Our harps, that, when with joy we sung,
Were wont their tuneful parts to bear,
With silent strings, neglected hung,
On willow trees, that wither'd there.
Meanwhile our foes, who all conspir'd
To triumph in our slavish wrongs,
Music and mirth of us requir'd,
"Come, sing us one of Zion's songs."
How shall we tune our voice to sing?
Or touch our harps with skilful hands?
Shall hymns of joy to God, our King,
Be sung by slaves in foreign lands?
O, Salem! Our once happy seat,
When I of thee forgetful prove,
Let then my trembling hand forget
The speaking strings with art to move!
If I, to mention thee, forbear,
Eternal silence seize my tongue!
Or if I sing one cheerful air,
Till my deliv'rance is my song.
ГЛАВА IV.
Я перехожу к деликатной теме и буду говорить соответственно с должной осторожностью; я имею в виду характер и поведение мистера Бизли, американского агента по делам пленных. Он проживает в городе Лондоне, в тридцати двух милях от этого места. Раздавались громкие и непрекращающиеся жалобы на его обращение со своими соотечественниками, которые томились в заключении в трех тысячах миль от всего, что им дороже и ценнее всего, в то время как он находился всего в полудне пути от нас.
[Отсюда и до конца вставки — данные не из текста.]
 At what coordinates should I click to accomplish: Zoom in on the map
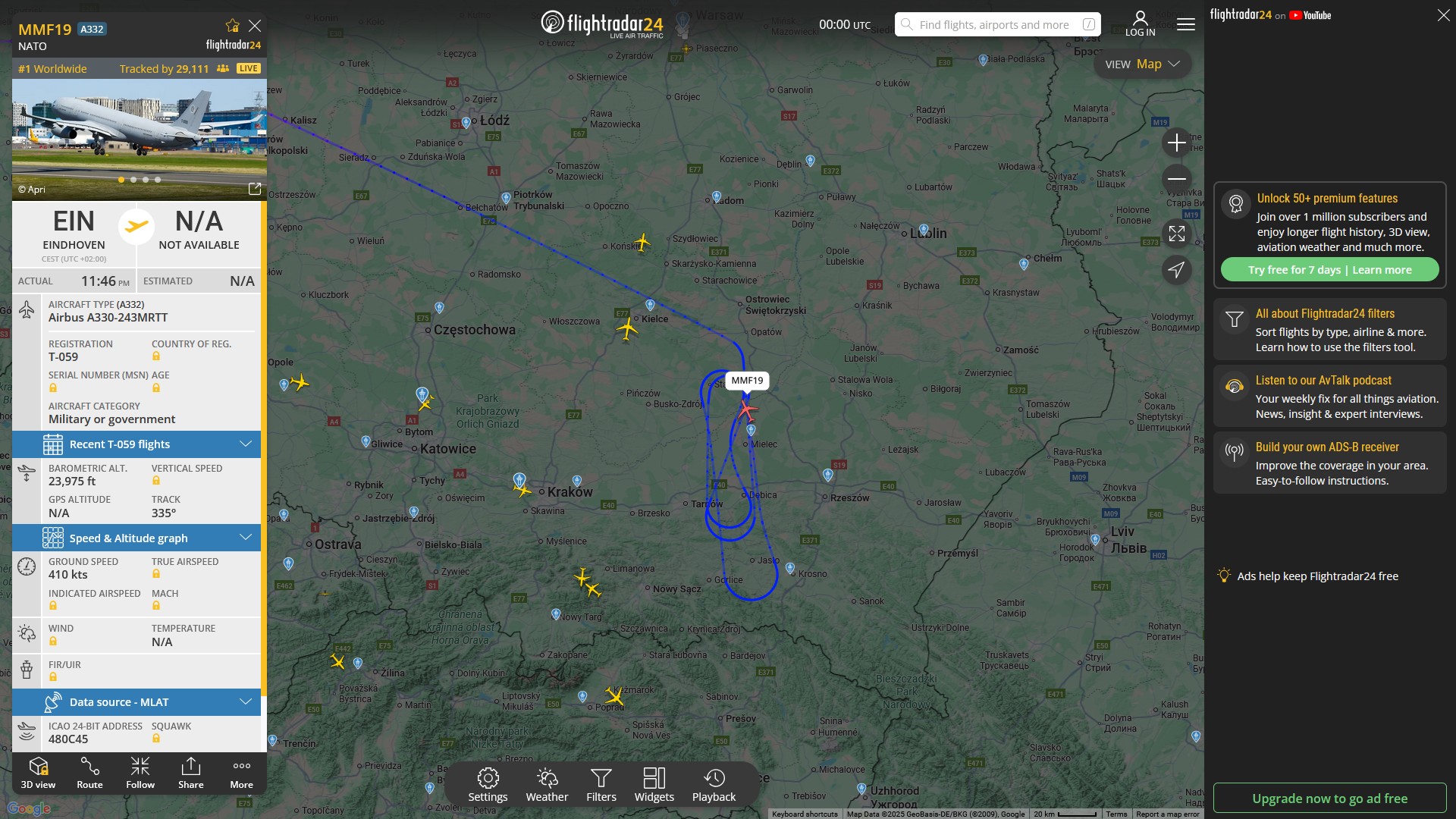point(1177,143)
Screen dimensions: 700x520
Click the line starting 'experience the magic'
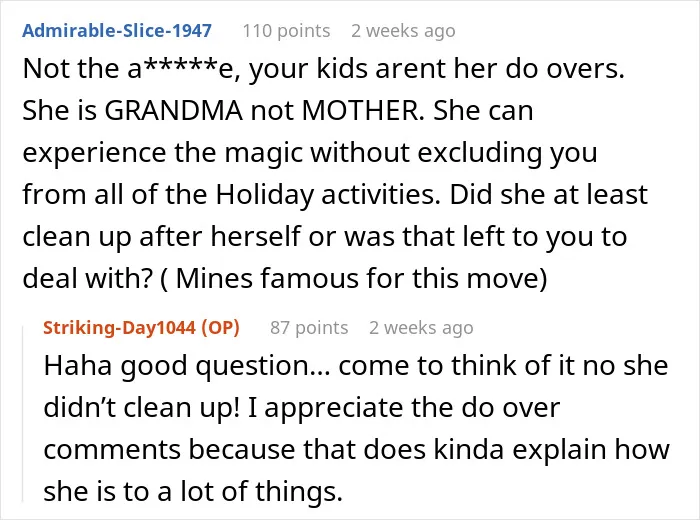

Мистер Бизли знал, что в чужой стране без всякой вины томились несколько тысяч его соотечественников — за то, что они защищали американский флаг и сражались под ним, этим символом национальной независимости и суверенитета; если он вообще размышлял, то должен был понимать, что эти его соотечественники в массе своей были думающими людьми; людьми, у которых были дома и «очаги». Он знал, что у некоторых из них в Соединенных Штатах были отцы и матери, жены и дети, братья и сестры, жившие в домах с «очагами», и что они в целом воспитывались в большем комфорте и изобилии, чем тот же класс в Англии; он знал, что они были народом с сильной привязанностью к своим близким и сильной преданностью своей стране; и он мог бы предположить, что некоторые из них обладали столь же хорошим образованием, как и он сам; он должен был или был обязан постоянно думать о том, что они страдают в заключении, лишениях и время от времени в болезни в чужой стране, куда он специально уполномочен и помещен для того, чтобы заботиться об их благополучии, облегчать, если возможно, их нужды и служить каналом связи между ними и их семьями. Британский командир, или коммодор, всех тюремных судов на этой реке навещал их всех раз в месяц и уделял пристальное внимание всем их нуждам.